Passage to read START

Indeed, Gray’s photos are all striking, and artistically rendered. But if we’re talking about the pinnacle of elemental art, the master of melding the science of chemistry with artistic achievement would have to be one of my favorite contemporary painters: Nash Hyon. There’s precious little information available about Hyon on the Web, but she seems to be located somewhere in the Northeast (most likely Connecticut), and a few relevant biographical facts can be gleaned from the press generated by her rare gallery showings. (You can view samples of Hyon’s work here, courtesy of Silver Mine Art Gallery.)
Hyon had a thriving career as a graphic artist, photographer and decorative painter, but in 1992, her beloved husband, Ty, died suddeny from advanced cancer. Her grief propelled Hyon from photography back into painting, in search of some form of cathartic outlet for her emotional turmoil. At first, she employed traditional oil-based paints, augmented by selected additives and unconventional tools to create haunting pieces with collage-like features. But she was dissatisfied with the resulting surfaces, and oil paint didn’t always combine well with her bits of collage. A 1994 trip to Italy rekindled her interest in frescoes and other ancient techniques, including encaustics: the process of applying molten wax colors to a surface to create textured images or patterns, which dates back 2000 years, at least. Early Egyptian and Roman wax portraits relied on encaustic techniques, and the 20th century artists Jasper Johns and Mauricio Toussaint also experimented with the process.

Passage to read END
Given entries START

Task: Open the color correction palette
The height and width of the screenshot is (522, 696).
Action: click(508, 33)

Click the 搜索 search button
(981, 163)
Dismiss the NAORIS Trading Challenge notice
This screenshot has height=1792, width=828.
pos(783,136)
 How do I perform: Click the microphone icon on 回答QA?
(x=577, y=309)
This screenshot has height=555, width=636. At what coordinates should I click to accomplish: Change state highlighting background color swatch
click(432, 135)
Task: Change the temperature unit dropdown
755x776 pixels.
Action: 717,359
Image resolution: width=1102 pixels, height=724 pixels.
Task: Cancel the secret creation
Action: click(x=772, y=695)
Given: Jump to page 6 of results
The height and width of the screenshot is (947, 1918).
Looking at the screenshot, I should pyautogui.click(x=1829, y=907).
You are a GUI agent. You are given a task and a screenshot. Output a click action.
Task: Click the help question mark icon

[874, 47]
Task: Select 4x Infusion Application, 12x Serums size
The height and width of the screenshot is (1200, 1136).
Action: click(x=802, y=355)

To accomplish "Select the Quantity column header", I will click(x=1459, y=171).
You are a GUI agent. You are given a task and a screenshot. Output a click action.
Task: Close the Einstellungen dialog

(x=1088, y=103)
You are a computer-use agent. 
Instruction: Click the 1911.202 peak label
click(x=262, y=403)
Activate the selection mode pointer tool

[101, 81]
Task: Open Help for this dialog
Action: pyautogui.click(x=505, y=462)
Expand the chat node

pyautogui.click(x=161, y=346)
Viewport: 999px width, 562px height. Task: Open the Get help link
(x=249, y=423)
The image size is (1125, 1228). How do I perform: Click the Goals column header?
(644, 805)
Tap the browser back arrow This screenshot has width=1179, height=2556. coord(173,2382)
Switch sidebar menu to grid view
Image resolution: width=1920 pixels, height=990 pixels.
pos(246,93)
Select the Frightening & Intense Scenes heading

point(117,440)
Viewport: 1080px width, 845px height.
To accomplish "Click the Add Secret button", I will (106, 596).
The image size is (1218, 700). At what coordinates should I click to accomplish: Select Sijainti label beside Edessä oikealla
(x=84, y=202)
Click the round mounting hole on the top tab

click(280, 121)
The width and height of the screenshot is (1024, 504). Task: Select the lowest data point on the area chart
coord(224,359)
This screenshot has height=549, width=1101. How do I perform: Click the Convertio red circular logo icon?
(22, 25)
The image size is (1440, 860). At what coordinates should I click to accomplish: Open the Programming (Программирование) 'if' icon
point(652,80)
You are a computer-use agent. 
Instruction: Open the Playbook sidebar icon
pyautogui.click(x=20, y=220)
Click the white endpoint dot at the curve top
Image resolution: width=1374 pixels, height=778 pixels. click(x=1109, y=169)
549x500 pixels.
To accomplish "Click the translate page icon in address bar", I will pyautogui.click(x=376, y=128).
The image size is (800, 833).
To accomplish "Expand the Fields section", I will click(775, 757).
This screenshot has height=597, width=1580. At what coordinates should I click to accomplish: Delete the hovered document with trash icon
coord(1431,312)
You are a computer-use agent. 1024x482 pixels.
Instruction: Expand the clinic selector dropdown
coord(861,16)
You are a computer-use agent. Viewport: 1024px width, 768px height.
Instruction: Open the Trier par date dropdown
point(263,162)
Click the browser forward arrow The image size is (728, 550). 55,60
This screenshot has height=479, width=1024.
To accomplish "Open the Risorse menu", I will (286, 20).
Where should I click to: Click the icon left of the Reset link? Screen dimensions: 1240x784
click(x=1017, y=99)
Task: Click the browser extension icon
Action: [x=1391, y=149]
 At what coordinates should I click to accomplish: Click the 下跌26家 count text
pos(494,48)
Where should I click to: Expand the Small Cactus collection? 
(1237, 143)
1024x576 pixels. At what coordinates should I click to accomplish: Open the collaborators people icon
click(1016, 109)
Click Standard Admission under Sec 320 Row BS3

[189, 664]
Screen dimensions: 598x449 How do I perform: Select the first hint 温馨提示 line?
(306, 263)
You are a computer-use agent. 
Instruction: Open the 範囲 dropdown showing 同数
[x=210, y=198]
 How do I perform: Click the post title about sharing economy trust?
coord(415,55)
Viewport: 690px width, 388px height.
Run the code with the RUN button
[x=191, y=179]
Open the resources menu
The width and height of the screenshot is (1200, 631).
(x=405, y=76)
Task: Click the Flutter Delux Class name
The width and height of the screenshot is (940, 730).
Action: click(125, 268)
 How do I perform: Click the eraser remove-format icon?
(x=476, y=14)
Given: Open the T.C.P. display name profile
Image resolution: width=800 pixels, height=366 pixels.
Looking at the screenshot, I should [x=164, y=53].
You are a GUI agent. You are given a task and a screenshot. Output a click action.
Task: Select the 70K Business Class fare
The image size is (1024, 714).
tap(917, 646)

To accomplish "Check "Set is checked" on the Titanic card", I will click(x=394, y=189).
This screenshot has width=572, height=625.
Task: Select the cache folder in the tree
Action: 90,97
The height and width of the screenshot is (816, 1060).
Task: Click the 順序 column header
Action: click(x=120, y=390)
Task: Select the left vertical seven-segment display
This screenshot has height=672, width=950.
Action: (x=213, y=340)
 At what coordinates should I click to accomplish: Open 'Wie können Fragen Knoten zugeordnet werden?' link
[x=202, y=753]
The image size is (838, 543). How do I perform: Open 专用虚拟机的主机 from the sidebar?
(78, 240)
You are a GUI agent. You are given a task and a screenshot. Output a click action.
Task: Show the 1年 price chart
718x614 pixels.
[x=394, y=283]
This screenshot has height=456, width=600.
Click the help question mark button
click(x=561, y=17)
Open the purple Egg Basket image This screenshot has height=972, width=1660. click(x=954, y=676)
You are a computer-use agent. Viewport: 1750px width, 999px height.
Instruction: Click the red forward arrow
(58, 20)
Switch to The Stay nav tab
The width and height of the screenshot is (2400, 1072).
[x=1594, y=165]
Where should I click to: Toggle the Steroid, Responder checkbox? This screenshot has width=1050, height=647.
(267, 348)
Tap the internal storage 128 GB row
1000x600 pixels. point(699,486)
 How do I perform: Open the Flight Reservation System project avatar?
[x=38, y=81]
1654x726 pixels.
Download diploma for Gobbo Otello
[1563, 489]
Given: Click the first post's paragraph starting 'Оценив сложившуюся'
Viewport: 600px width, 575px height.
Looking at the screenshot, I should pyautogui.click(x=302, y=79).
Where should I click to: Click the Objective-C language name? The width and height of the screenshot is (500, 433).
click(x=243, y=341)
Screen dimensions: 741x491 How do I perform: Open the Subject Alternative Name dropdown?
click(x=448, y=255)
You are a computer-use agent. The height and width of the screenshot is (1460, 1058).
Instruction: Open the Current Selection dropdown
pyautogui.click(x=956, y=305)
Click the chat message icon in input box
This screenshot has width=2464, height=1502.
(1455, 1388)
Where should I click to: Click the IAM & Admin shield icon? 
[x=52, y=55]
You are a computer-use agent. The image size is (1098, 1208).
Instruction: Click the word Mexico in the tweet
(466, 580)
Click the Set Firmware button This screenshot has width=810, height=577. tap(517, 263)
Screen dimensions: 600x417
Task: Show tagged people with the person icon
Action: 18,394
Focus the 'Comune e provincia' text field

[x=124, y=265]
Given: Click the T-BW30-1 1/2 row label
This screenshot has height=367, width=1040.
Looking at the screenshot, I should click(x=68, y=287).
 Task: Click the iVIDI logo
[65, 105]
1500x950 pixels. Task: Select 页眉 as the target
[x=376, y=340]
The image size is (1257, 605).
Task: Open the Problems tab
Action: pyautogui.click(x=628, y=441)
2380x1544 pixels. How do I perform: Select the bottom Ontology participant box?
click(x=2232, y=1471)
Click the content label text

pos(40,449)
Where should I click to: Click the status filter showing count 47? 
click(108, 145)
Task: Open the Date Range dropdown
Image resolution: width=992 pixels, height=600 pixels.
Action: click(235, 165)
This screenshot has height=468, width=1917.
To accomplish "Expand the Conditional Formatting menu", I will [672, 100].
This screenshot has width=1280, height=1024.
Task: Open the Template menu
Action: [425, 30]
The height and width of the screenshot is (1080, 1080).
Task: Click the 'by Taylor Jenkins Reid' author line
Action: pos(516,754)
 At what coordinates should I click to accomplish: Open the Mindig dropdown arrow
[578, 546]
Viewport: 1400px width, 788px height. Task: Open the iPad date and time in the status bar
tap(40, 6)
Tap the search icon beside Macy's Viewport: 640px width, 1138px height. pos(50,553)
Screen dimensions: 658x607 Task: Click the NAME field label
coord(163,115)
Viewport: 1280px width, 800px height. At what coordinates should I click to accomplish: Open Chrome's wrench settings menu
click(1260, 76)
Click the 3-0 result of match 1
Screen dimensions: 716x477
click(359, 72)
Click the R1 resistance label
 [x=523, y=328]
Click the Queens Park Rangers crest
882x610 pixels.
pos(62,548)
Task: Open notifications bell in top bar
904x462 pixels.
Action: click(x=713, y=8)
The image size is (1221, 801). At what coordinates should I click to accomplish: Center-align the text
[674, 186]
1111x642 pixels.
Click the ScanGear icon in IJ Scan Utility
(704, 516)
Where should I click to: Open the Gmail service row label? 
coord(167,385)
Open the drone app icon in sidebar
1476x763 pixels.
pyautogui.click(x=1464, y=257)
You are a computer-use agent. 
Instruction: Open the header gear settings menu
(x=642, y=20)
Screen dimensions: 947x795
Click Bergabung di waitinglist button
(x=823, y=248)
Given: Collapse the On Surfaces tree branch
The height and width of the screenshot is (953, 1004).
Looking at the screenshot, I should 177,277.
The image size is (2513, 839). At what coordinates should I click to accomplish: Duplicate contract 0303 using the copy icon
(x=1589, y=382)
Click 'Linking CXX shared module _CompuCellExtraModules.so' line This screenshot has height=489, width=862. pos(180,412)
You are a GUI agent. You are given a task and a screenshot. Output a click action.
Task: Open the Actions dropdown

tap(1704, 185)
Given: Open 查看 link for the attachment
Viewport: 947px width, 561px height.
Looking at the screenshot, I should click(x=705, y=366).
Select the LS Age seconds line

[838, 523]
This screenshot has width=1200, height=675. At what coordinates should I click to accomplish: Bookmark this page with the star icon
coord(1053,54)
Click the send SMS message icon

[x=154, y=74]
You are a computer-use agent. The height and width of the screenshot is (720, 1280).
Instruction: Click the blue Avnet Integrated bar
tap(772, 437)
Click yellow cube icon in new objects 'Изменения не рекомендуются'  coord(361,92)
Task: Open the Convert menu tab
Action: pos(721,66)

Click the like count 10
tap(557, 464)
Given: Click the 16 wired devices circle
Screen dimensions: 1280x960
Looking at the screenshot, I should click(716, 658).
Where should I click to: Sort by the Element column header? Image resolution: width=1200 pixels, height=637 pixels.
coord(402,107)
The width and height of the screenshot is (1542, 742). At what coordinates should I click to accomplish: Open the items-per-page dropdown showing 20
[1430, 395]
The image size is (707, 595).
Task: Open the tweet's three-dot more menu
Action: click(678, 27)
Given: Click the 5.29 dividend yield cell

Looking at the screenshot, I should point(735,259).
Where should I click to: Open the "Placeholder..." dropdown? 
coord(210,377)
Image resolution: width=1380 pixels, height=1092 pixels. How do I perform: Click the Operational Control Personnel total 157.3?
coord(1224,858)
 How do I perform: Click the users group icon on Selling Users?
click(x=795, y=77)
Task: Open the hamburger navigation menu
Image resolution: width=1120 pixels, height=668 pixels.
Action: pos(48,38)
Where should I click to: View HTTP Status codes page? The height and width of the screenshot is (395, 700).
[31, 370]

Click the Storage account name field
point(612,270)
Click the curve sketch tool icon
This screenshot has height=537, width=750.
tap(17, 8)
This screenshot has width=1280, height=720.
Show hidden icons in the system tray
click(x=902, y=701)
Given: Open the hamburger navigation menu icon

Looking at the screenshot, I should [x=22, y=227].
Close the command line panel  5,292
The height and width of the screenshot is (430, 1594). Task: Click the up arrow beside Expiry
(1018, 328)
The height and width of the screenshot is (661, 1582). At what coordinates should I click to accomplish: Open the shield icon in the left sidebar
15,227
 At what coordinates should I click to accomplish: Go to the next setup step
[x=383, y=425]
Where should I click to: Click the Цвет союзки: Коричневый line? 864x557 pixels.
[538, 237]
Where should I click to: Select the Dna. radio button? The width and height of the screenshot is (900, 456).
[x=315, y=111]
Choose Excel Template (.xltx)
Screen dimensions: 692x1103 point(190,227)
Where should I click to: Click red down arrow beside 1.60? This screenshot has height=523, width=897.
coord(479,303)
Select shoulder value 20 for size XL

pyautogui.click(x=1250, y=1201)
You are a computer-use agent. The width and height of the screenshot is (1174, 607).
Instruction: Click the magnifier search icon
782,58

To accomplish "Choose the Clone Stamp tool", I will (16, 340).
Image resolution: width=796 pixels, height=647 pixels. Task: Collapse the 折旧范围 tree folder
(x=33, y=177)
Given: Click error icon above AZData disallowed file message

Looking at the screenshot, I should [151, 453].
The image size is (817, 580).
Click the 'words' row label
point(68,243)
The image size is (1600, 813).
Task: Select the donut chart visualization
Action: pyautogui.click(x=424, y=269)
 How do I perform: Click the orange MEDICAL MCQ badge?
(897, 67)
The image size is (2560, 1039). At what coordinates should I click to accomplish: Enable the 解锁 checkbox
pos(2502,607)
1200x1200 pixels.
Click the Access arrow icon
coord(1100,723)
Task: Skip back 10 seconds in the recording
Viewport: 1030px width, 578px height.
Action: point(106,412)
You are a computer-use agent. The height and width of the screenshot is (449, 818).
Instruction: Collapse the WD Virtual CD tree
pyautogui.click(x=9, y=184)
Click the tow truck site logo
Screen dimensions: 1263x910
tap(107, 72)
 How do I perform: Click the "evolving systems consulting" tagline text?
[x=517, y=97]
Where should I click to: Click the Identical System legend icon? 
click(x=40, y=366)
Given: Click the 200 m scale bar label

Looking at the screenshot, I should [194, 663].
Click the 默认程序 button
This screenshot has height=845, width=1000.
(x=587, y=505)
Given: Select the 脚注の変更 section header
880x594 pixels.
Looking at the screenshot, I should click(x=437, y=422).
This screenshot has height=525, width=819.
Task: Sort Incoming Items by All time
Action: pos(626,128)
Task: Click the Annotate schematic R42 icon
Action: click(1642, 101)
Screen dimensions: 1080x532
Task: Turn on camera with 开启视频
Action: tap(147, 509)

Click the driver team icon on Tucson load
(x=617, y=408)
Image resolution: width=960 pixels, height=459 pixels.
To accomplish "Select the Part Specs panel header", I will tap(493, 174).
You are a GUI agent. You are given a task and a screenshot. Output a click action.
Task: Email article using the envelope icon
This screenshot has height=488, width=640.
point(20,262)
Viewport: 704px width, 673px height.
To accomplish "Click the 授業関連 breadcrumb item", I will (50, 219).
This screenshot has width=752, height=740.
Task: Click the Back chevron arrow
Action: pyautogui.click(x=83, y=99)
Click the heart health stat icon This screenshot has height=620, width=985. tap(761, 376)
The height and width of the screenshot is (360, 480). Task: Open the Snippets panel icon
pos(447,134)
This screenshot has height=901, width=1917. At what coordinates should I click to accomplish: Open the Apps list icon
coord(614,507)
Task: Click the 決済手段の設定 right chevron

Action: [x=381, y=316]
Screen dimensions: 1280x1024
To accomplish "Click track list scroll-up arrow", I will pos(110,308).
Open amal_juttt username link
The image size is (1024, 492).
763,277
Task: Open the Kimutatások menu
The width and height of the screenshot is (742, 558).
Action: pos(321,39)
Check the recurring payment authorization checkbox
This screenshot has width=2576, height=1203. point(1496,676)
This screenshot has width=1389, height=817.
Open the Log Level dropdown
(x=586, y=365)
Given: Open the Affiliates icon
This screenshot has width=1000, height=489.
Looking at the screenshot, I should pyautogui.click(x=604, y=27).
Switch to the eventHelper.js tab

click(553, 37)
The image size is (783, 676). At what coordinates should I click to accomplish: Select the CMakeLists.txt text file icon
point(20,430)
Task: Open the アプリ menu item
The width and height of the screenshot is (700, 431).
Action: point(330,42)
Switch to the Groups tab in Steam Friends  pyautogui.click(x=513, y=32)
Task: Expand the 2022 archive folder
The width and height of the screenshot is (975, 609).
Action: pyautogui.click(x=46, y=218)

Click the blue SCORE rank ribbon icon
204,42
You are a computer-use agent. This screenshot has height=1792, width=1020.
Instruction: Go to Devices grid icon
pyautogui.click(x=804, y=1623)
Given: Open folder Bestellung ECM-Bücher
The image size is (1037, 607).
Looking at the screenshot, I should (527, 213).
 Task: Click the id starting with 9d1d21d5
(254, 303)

Given entries END

The problem
From the passage on the painter Nash Hyon, reproduce the stretch from "Indeed, Gray’s photos" through "Mine Art Gallery.)". Nothing in the listing is needed here.

Answer for the task
Indeed, Gray’s photos are all striking, and artistically rendered. But if we’re talking about the pinnacle of elemental art, the master of melding the science of chemistry with artistic achievement would have to be one of my favorite contemporary painters: Nash Hyon. There’s precious little information available about Hyon on the Web, but she seems to be located somewhere in the Northeast (most likely Connecticut), and a few relevant biographical facts can be gleaned from the press generated by her rare gallery showings. (You can view samples of Hyon’s work here, courtesy of Silver Mine Art Gallery.)